━━━━━ RECORD EXTRACTS
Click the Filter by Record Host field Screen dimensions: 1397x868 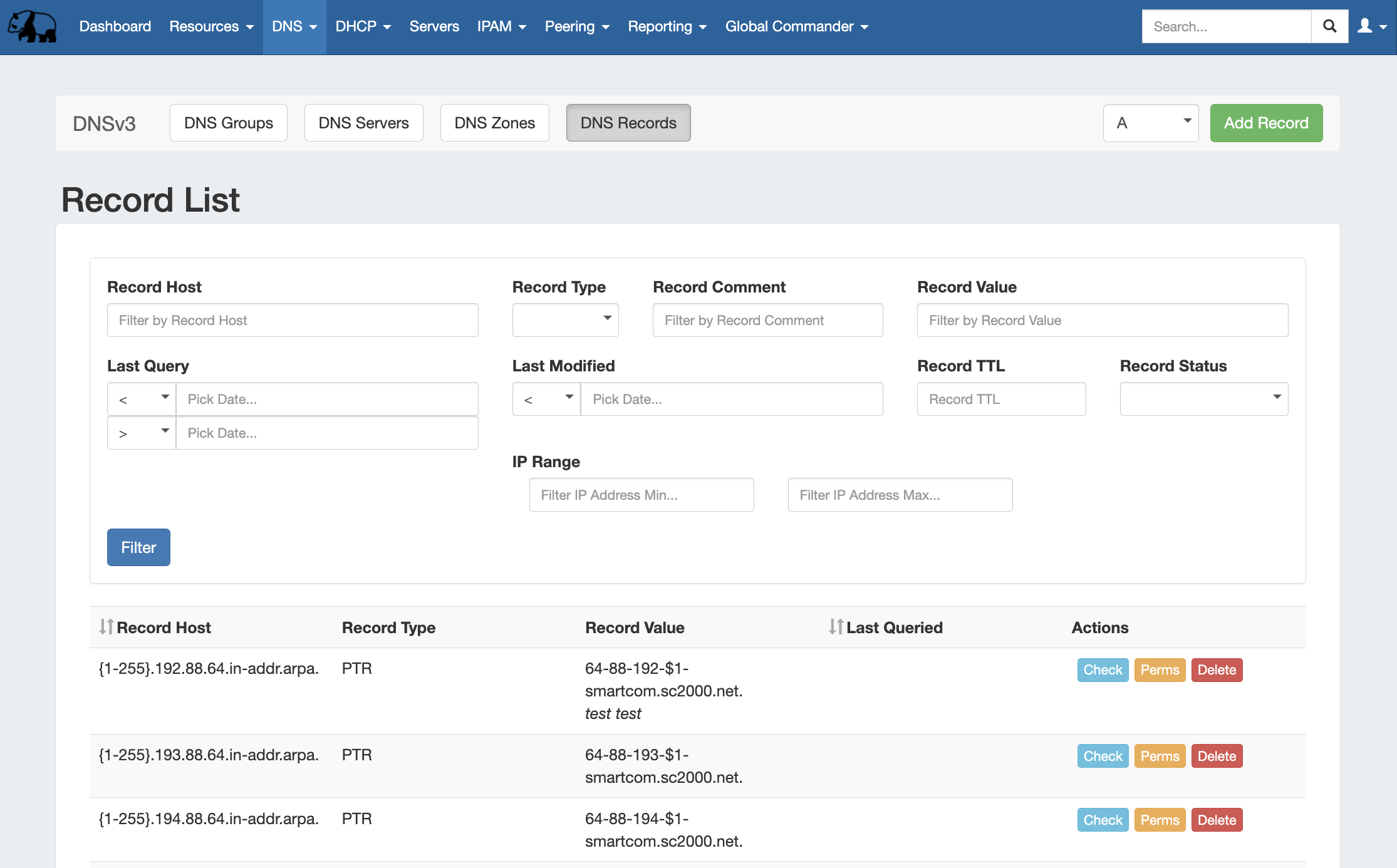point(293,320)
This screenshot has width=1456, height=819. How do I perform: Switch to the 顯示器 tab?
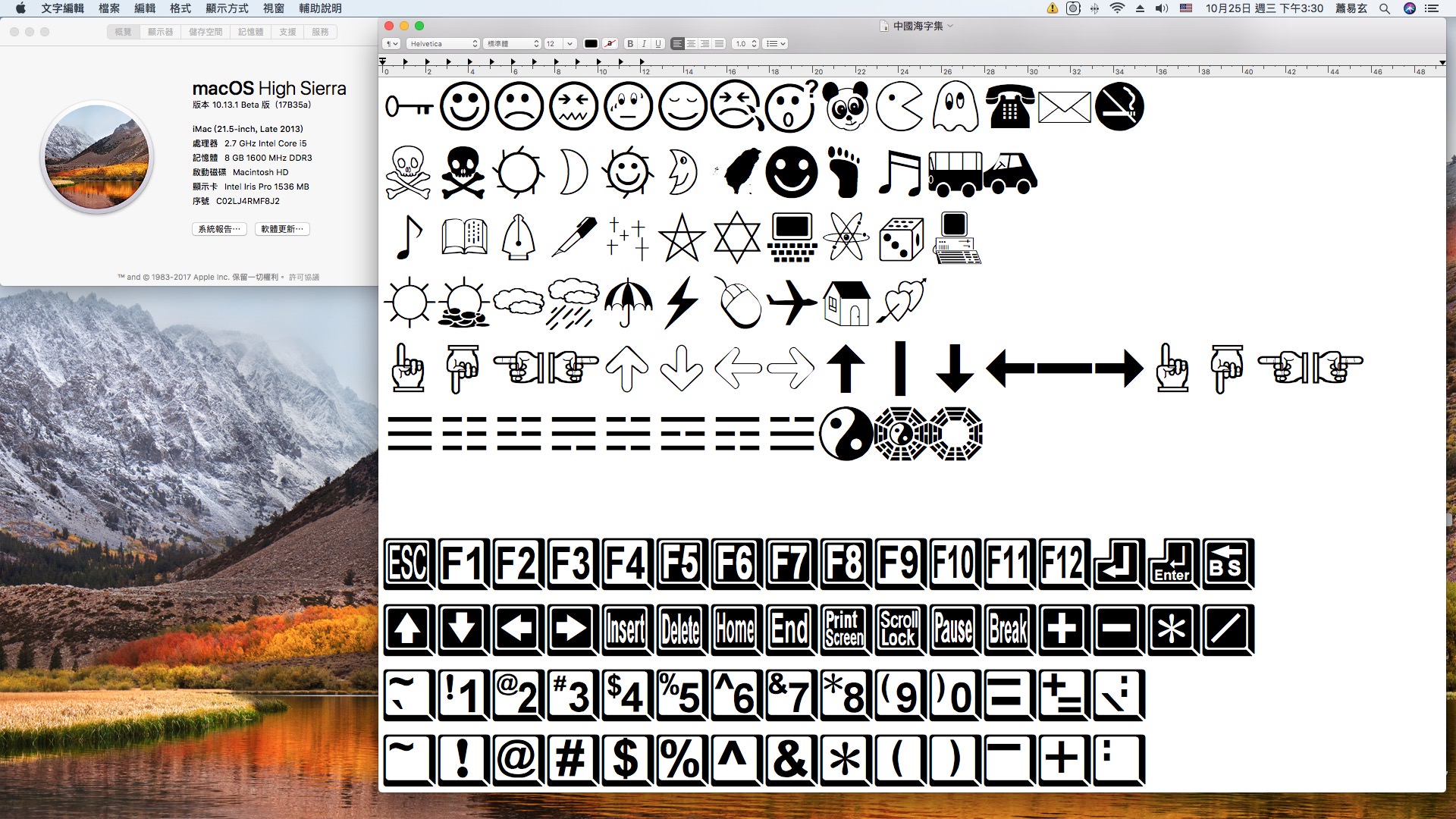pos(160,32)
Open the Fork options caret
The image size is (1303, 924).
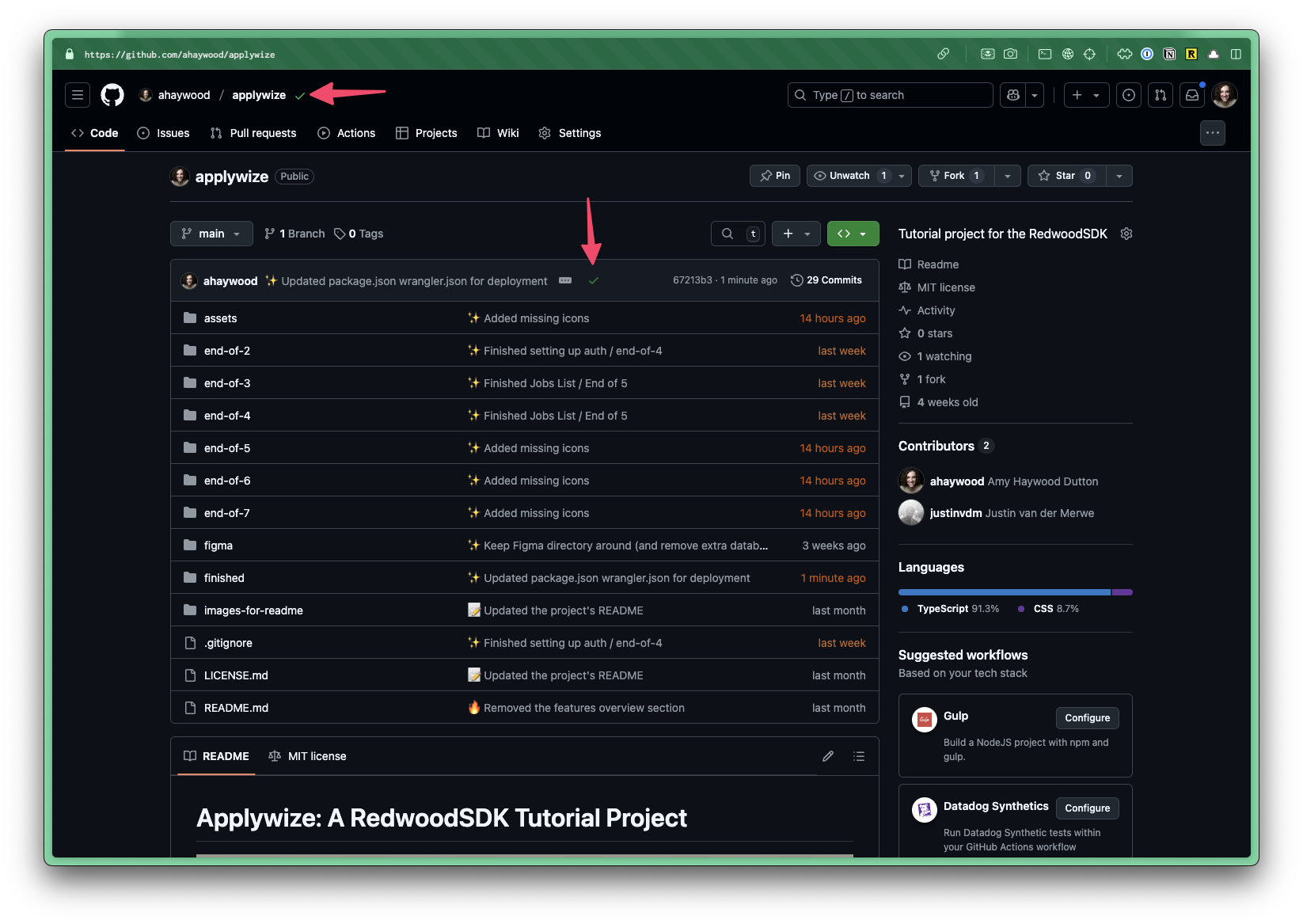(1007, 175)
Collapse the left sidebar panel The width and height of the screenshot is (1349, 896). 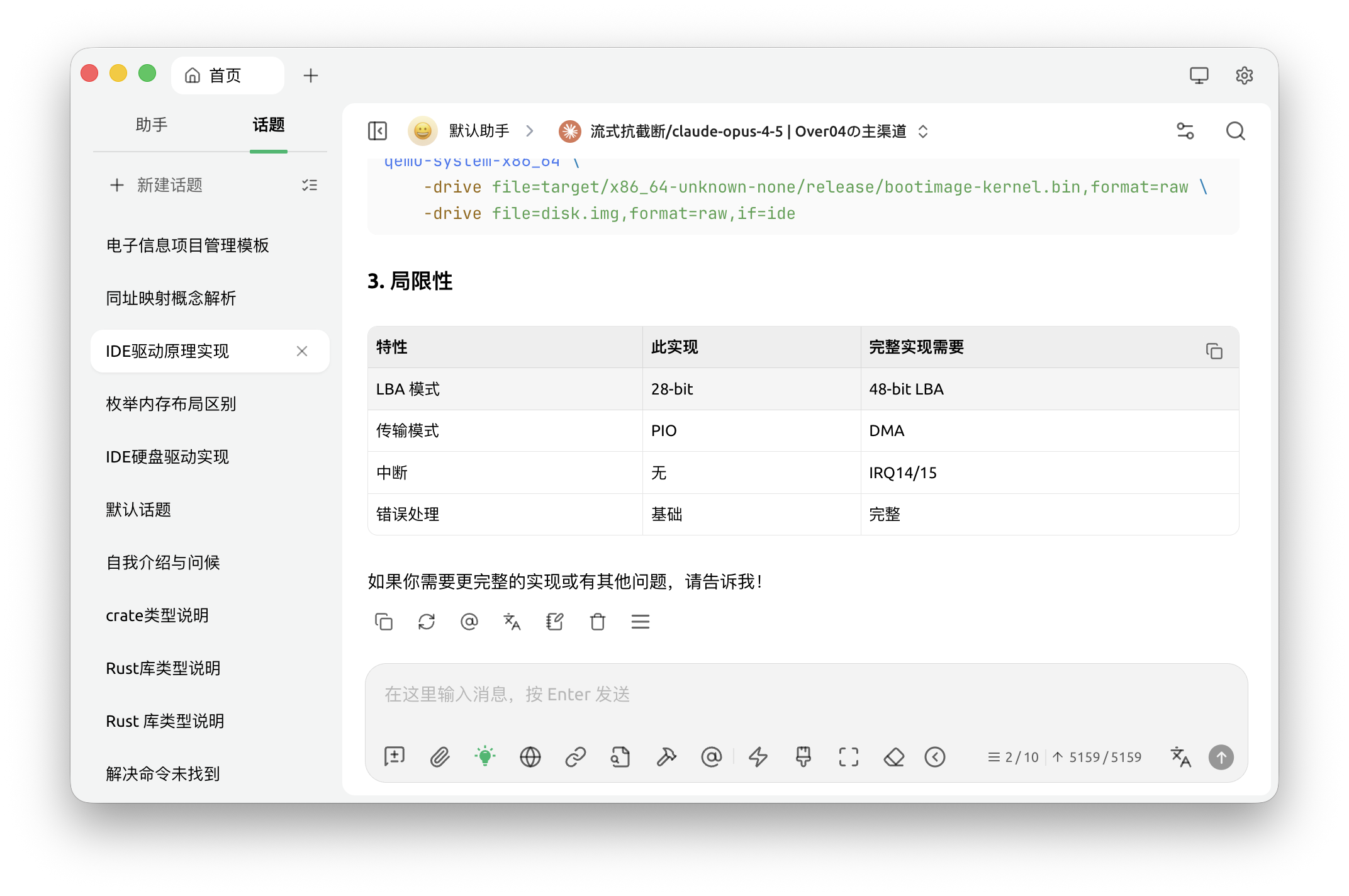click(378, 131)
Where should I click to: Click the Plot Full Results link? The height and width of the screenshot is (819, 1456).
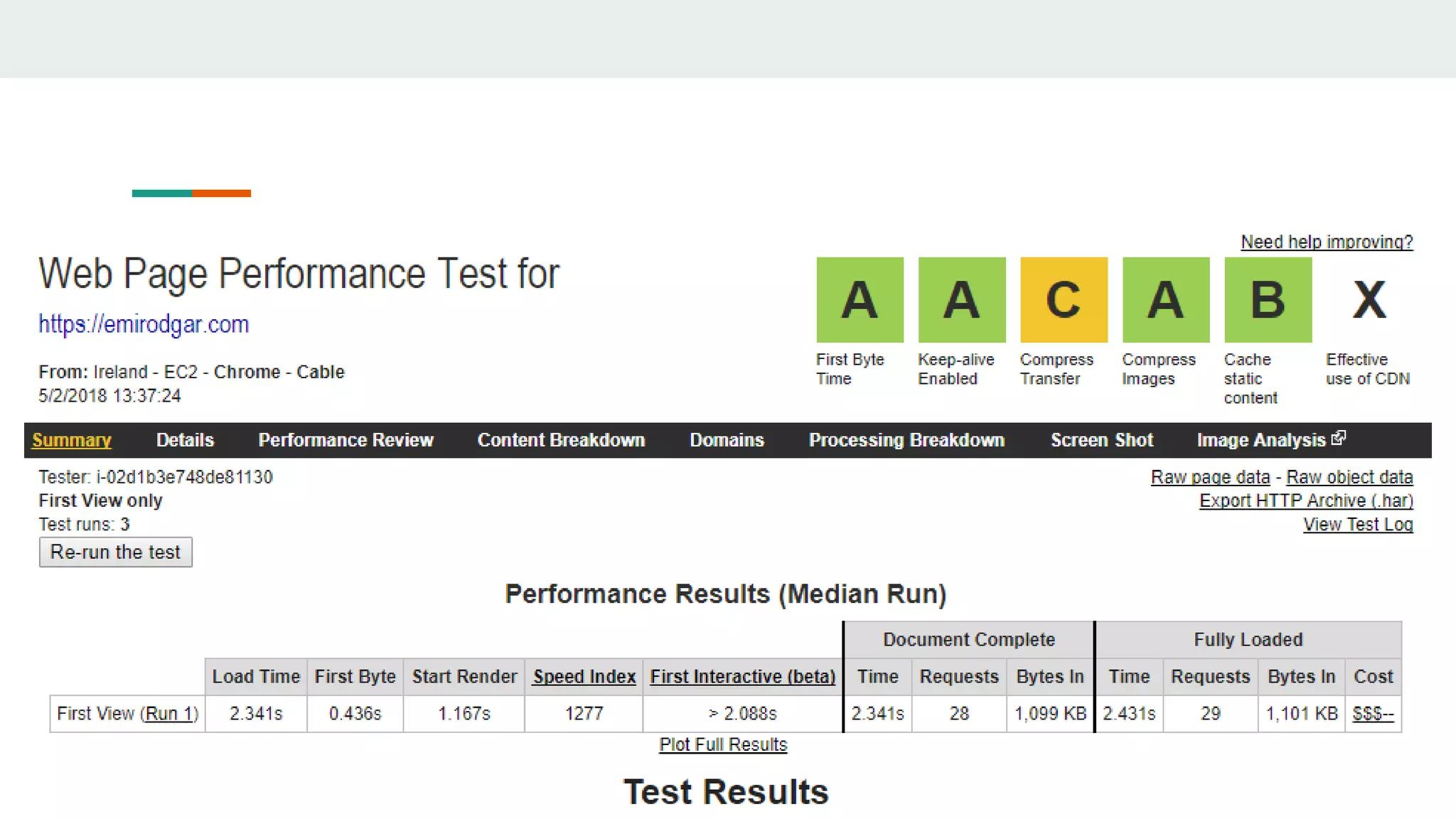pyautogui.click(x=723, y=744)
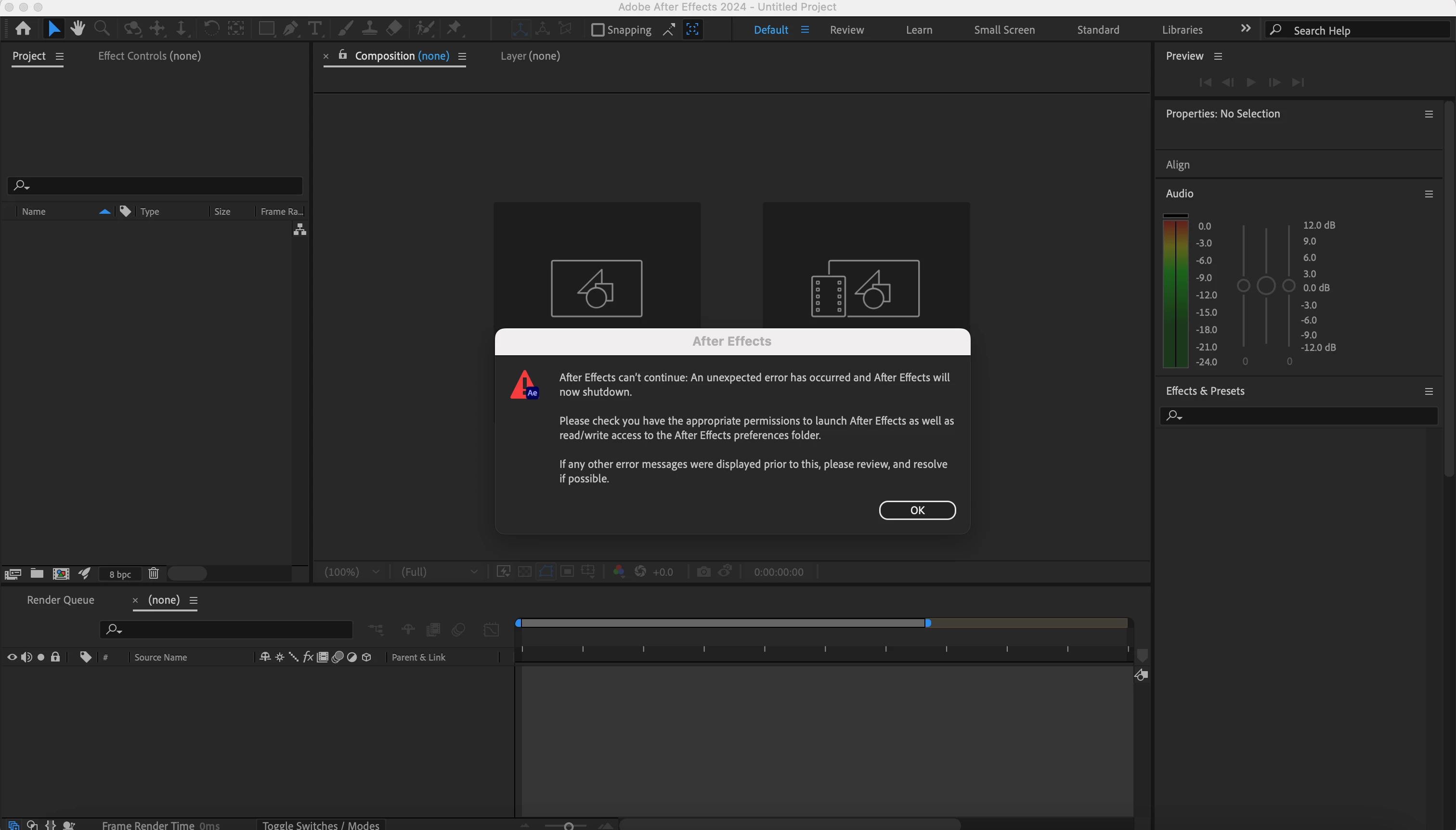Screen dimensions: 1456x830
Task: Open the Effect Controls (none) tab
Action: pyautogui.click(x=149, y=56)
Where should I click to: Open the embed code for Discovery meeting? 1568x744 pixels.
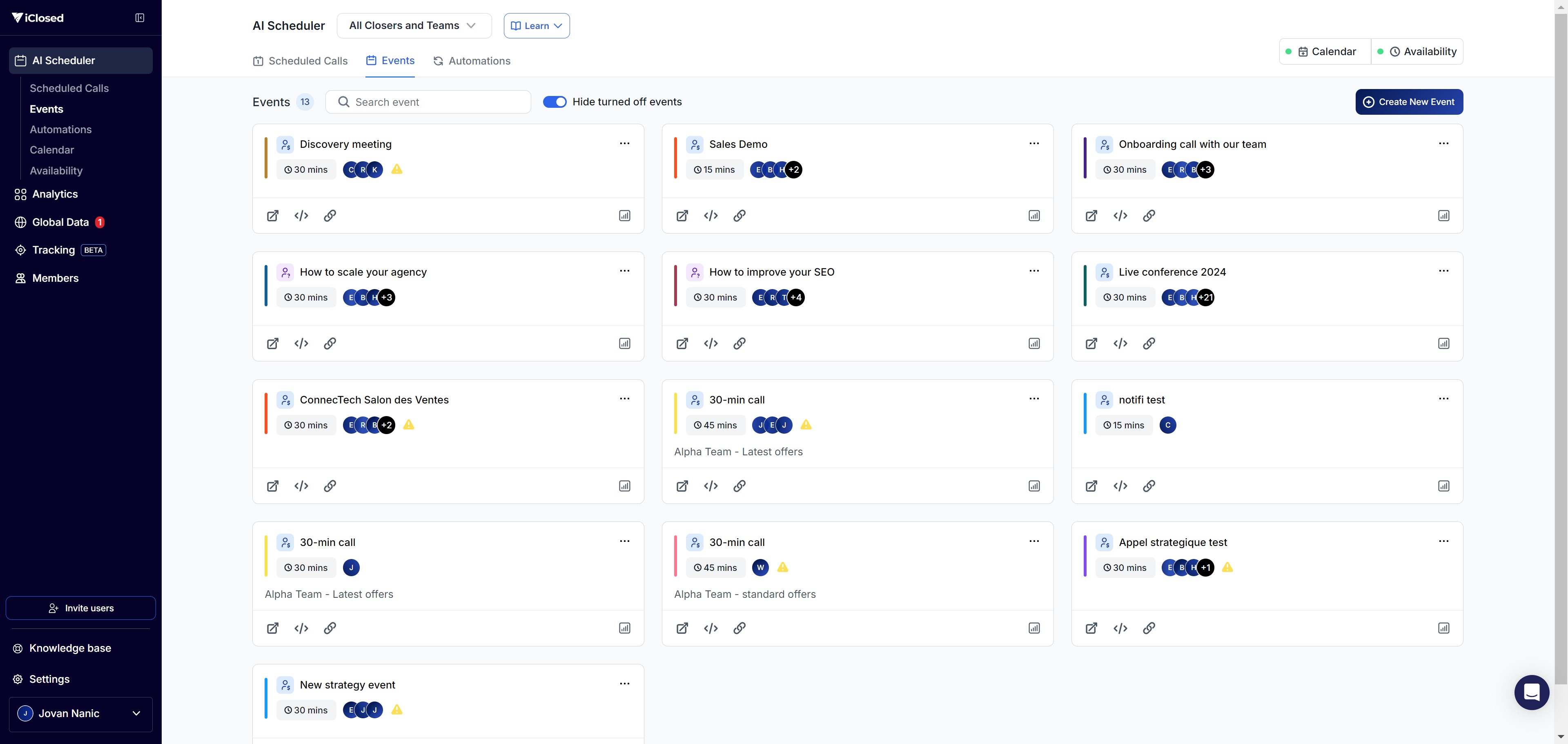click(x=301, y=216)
━━━━━━━━━━
* **TASK REQUIREMENTS**
Could you repeat, exactly and with nothing else, the lines from the one containing "Where should I click to: Open" through the last line of the records above, leaving out the pictures?

* **EXERCISE OUTPUT**
Where should I click to: Open the embed code for Discovery meeting? 1568x744 pixels.
click(x=301, y=216)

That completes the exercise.